基于可执行代码的漏洞检测技术

Executable based vulnerability detection

源代码和可执行代码之间存在语义差异,仅对源代码进行分析会遗漏隐藏在可执行代码里的漏洞。基于对漏洞模式的分析,通过结合静态反汇编分析、动态自动调试和基于函数特征的参数注入3种思想,本文设计并实现了一种直接基于可执行代码的安全漏洞检测原型工具。本文的检测原型工具在一组CVE(通用漏洞披露)benchmark以及两个真实的可执行程序上都检测到缓冲区溢出漏洞。实验结果表明,本文提出的"三位一体"检测方法能够直接用于检测可执行代码中的安全漏洞。

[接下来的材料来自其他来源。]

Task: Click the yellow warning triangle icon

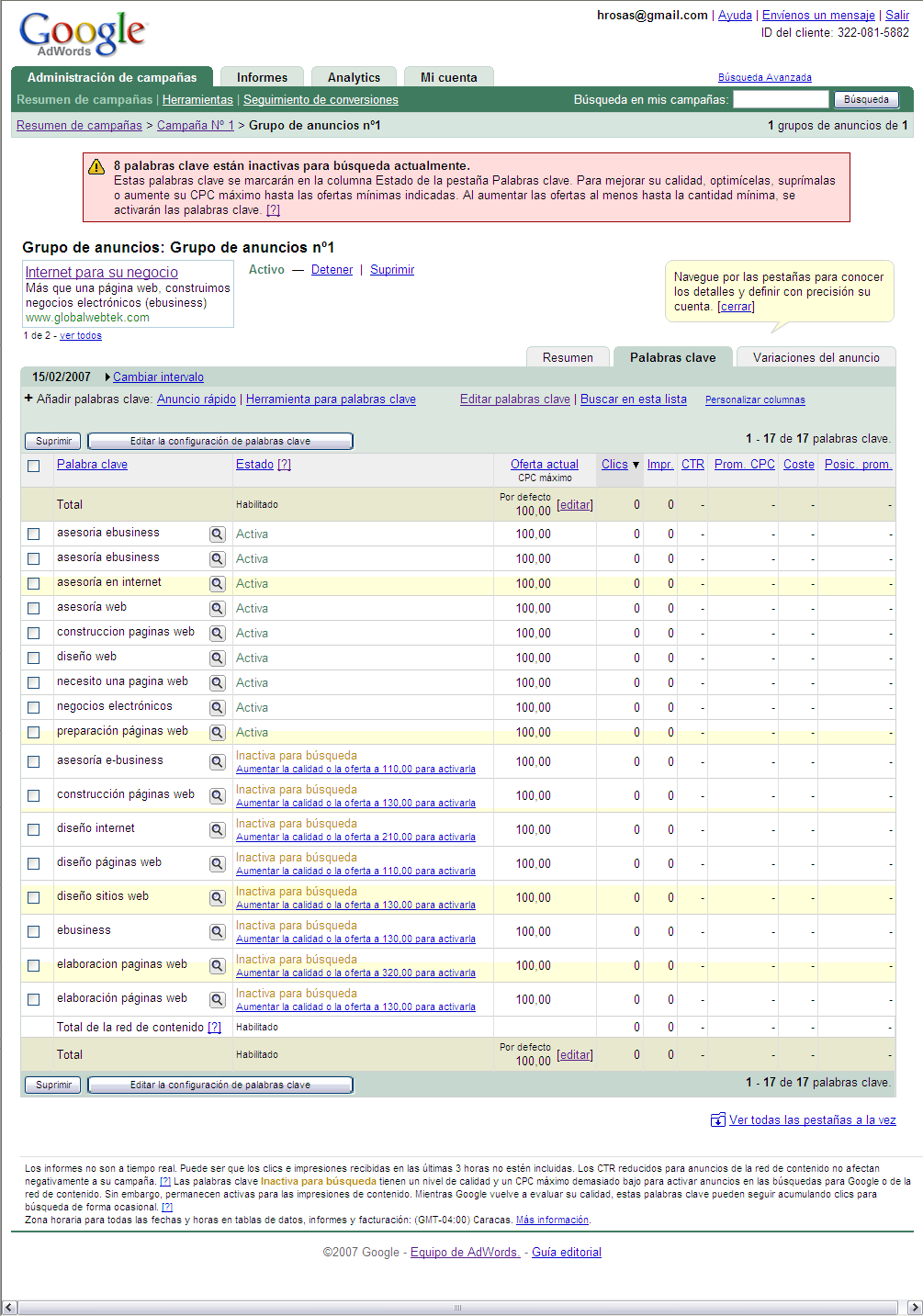Action: pyautogui.click(x=96, y=166)
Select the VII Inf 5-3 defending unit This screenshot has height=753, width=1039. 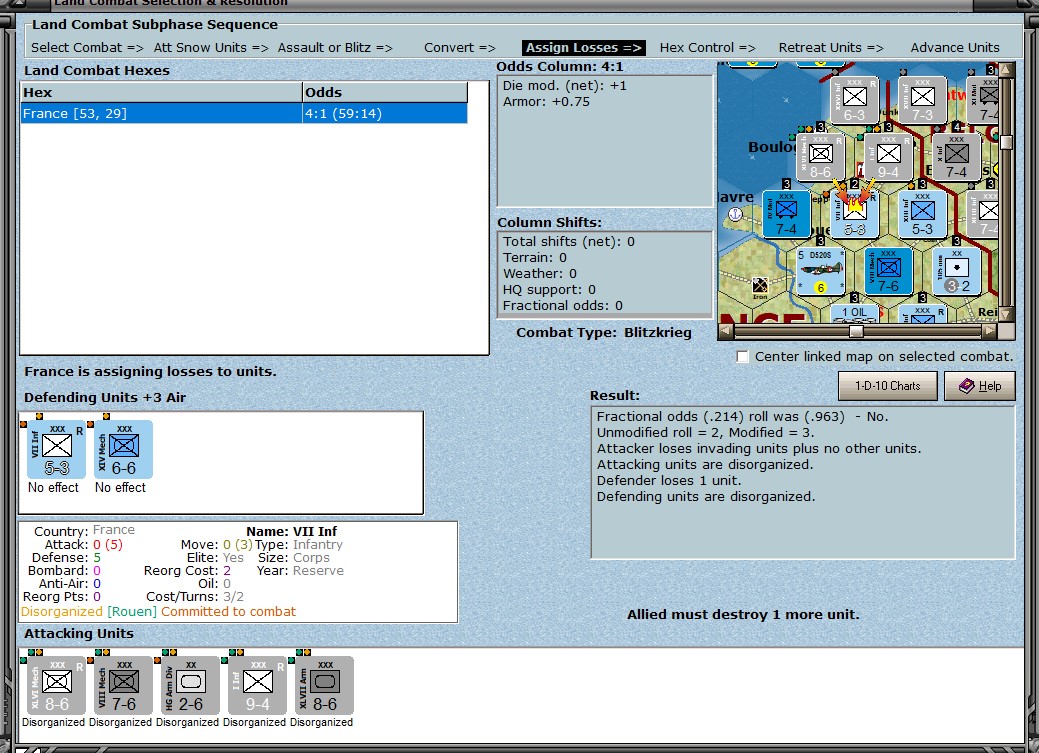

Since there are semantic differences between a source code and its executable code,analysis of only the source code may miss some vulnerabilities in the executable code.Typical vulnerability patterns were analyzed to design a security vulnerability detection tool to work directly on executables.The system combines static disassembly analysis,dynamic auto-debugging and function based argument injection.The tool successfully found buffer overflow vulnerabilities in both a CVE(common vulnerabilities & exposures) benchmark and two real executables.The results show that this detection method can be used to directly detect security vulnerabilities in executable codes.